The agency hasn’t been able to fully implement its plans to deal with those threats at Superfund sites.
“Most cleanup plans haven’t addressed climate change,” Barbara Maco, vice president of the U.S. Sustainable Remediation Forum Board of Trustees said. And the EPA’s five-year reviews of Superfund sites on whether the chosen remedy still protects human and environmental health “don’t specifically address climate change.”
Maco said it’s “not surprising” that hurricane-affected sites in the Houston area may need further remediation as a result of storm damage.
Under Administrator Scott Pruitt, the EPA Office of Land and Emergency Management omitted the plan from a 2017 draft guidance document for national program managers, proposing to cut it altogether.
“There’s a general concern that climate change adaptation will be neglected going forward,” John Simon, president of the forum’s board, told Bloomberg BNA.
Regarding the EPA’s climate change plan, an EPA spokesperson said “the agency is refocusing its efforts on a comprehensive back-to-basics strategy that maintains core environmental protection with respect to statutory and regulatory obligations.”
The agency plans to release the final version of that draft guidance document at the end of September.
The San Jacinto River Waste Pits Superfund site outside Houston has impounded paper-mill waste. In the early 2000s, the Texas Commission on Environmental Quality found dioxins and furans in sediment, fish, and crabs.

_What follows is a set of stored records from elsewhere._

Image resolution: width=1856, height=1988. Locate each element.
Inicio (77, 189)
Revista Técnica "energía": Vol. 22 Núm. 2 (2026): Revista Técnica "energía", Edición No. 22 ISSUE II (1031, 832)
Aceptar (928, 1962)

“The original way they found out the pits were leaking was through a similar storm many years ago,” Gibbs told Bloomberg BNA, “and the dioxin washed up into the properties there.”
The EPA’s proposed remediation plan for the San Jacinto River site acknowledges the potential for flooding and changes in the river’s path to make containment options unreliable. An armored cap placed on some of the waste in 2011 has needed periodic repairs.
Removing the waste would “eliminate the possibility of a catastrophic release that could result in a much more severe impact to the environment,” the proposed plan said. “The possibility of long-term and extensive flooding, even permanent submersion, could affect the integrity of engineered remedies at some sites where waste has been consolidated and remains in place.”
The proposed plan to remove the contaminants from the site would cost nearly $100 million. The Texas Commission on Environmental Quality opposes EPA’s proposed plan, particularly the cost and what it views as inadequate short-term risk evaluations.
The San Jacinto River site is one of nine where Pruitt will have the final word on the remedial plan.
The EPA is also working to remediate the Many Diversified Interests, Inc. Superfund site in Houston, but Hurricane Harvey has inundated the property.
“There are these massive pools of water sitting on the actual site,” said Yvette Arellano, spokesperson for Texas Environmental Justice Advocacy Services, which is tracking progress of remediation at the site.
The agency divided the remediation process to separately address groundwater contamination and the site’s soil contamination, and determined that groundwater cleanup was complete and deleted that portion of the site from the National Priorities List.
The EPA did remove lead-contaminated soil from about 150 homes, according to agency records. But Arellano said homes are sitting on cinderblocks in the nearby community and the EPA did not test for lead underneath them.
“Even though they sat low to the ground, it still means there’s contamination under those homes,” she said.
The Texas Commission on Environmental Quality will start inspecting affected sites when they’re able to enter them, according to a statement.